_Tasks to carry out_
1) For each statement below, say whether it agrees with the column on Eugene R. Kellersberger, answering yes or no and quoting the words from the column that decide it. (a) Kellersberger earned his M.D. in 1915. (b) Sixty-five missionaries from Arkansas went to the Belgian Congo. (c) Kellersberger worked in New York City for 13 years.
2) According to the column on Eugene R. Kellersberger, in what year was he asked to become president of the American Leprosy Missions?

_Text shown_
:::::
Currie's Column (April 2020) - "Dr. Not Afraid" - Dr. James S. Currie, Executive Secretary
His name was Eugene R. Kellersberger. He was one of many American missionaries to what was then called the Belgian Congo, and has since then been called Zaire, and that today is simply known as the Democratic of Congo. Between 1903 and 1970 there were 65 missionaries from Texas who went to labor in the Belgian Congo. In those years there were others from other states, including 14 from Arkansas, 12 from Louisiana, and two from Oklahoma.
Kellersberger was born August 6, 1888 in the little community of Cypress Mill, Texas which lies on Farm Road 962 just east of Highway 281, between Johnson City and Marble Falls. After graduating from the University of Texas in 1911, he enrolled at Washington University School of Medicine in St. Louis, earning his M.D. in 1915. The following year, under the auspices of the Presbyterian Church in the United States, he left as a medical missionary with his wife, Edna Bosche, for the Belgian Congo.
Working in Bibanga, Kellersberger treated more than 10,000 cases of African sleeping sickness, caused by the bite of an infected tsetse fly. His wife, Edna, contracted that disease and was forced to recuperate, first, in London while Eugene completed a course in surgery at the Royal College of Physicians and Surgeons, and later in Texas with the couple’s two daughters. Unfortunately, while staying with her children with her father, in October 1923 she was shot and killed by her father’s estranged wife. In 1930 Kellersberger remarried to Julia Lake, a traveling representative of the PCUS Board of Christian Education.
While continuing his work in Bibanga, Kellersberger became an authority on the treatment of leprosy. Because of his willingness to touch leprosy patients, he became known in the community as “Dr. Not Afraid”. He developed into such an authority on the treatment of leprosy that in 1940 he was asked to become the president of the American Leprosy Missions, located in New York City. So, after 24 years of work in Bibanga, Congo, he moved to NYC where he worked for 13 years. He retired to Florida in 1957 and died in 1966. He is buried in the place of his birth, Cypress Mill, Texas. Inscribed on his gravestone are the words from Romans 8:37 – “More than conquerors through him that loved us.”
:::::
_Source material_
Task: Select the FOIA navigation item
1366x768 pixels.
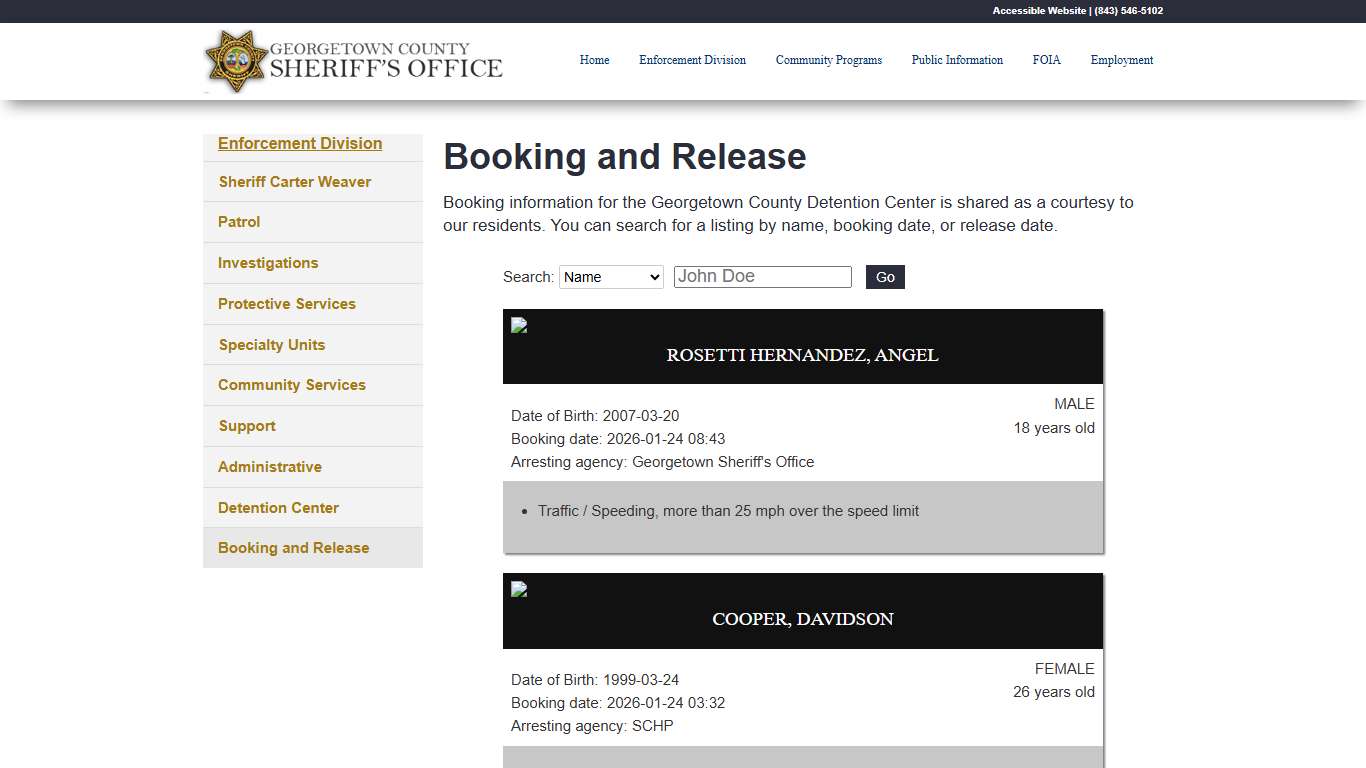Action: tap(1046, 60)
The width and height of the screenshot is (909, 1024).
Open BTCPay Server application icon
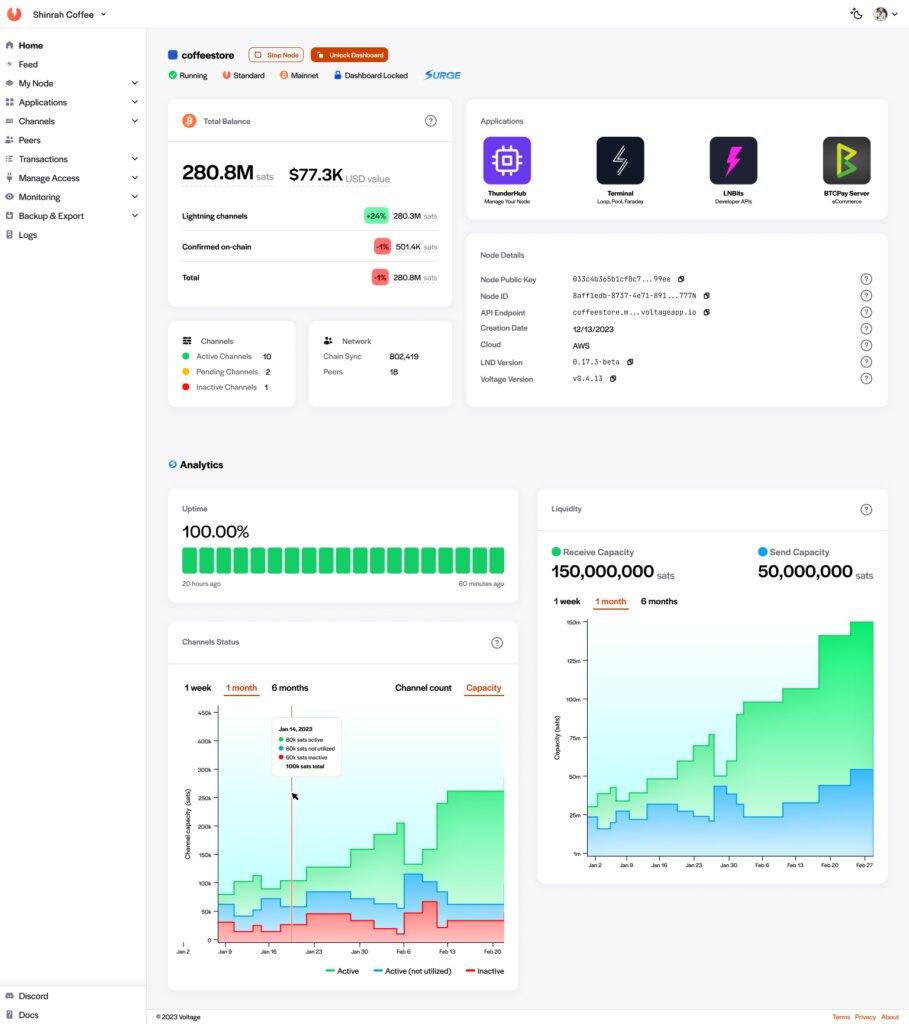846,161
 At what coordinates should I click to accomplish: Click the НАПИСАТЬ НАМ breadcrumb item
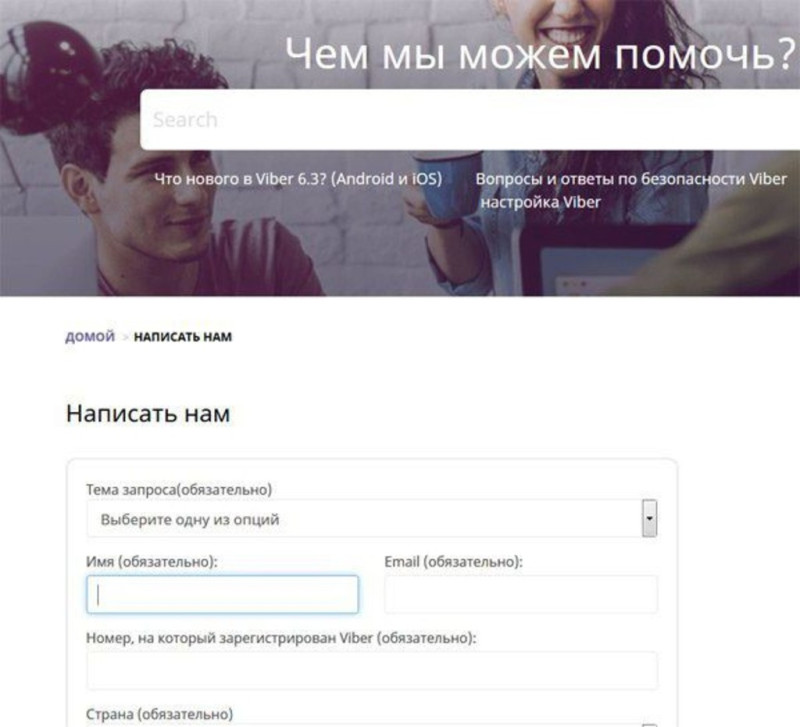[x=183, y=337]
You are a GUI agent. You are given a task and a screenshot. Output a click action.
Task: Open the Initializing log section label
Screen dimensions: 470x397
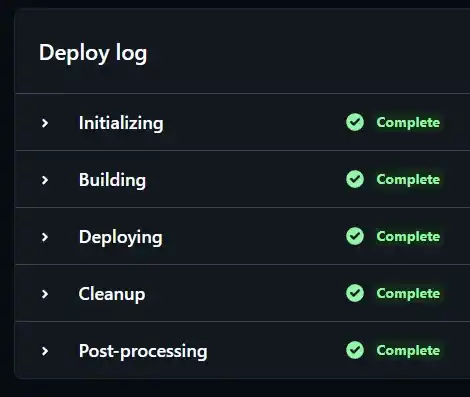[121, 124]
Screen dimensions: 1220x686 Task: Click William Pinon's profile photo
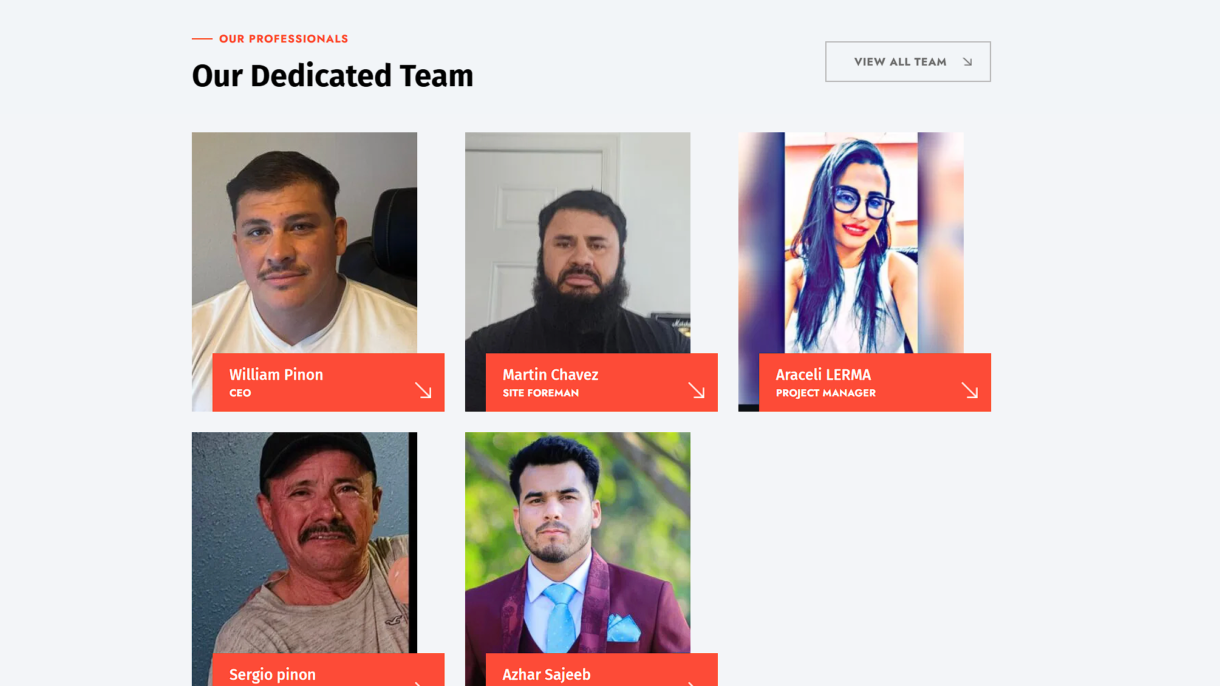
:::::
_Per-task outputs_
1)
(a) Yes: "earning his M.D. in 1915"
(b) No: "including 14 from Arkansas"
(c) Yes: "he moved to NYC where he worked for 13 years"

2) 1940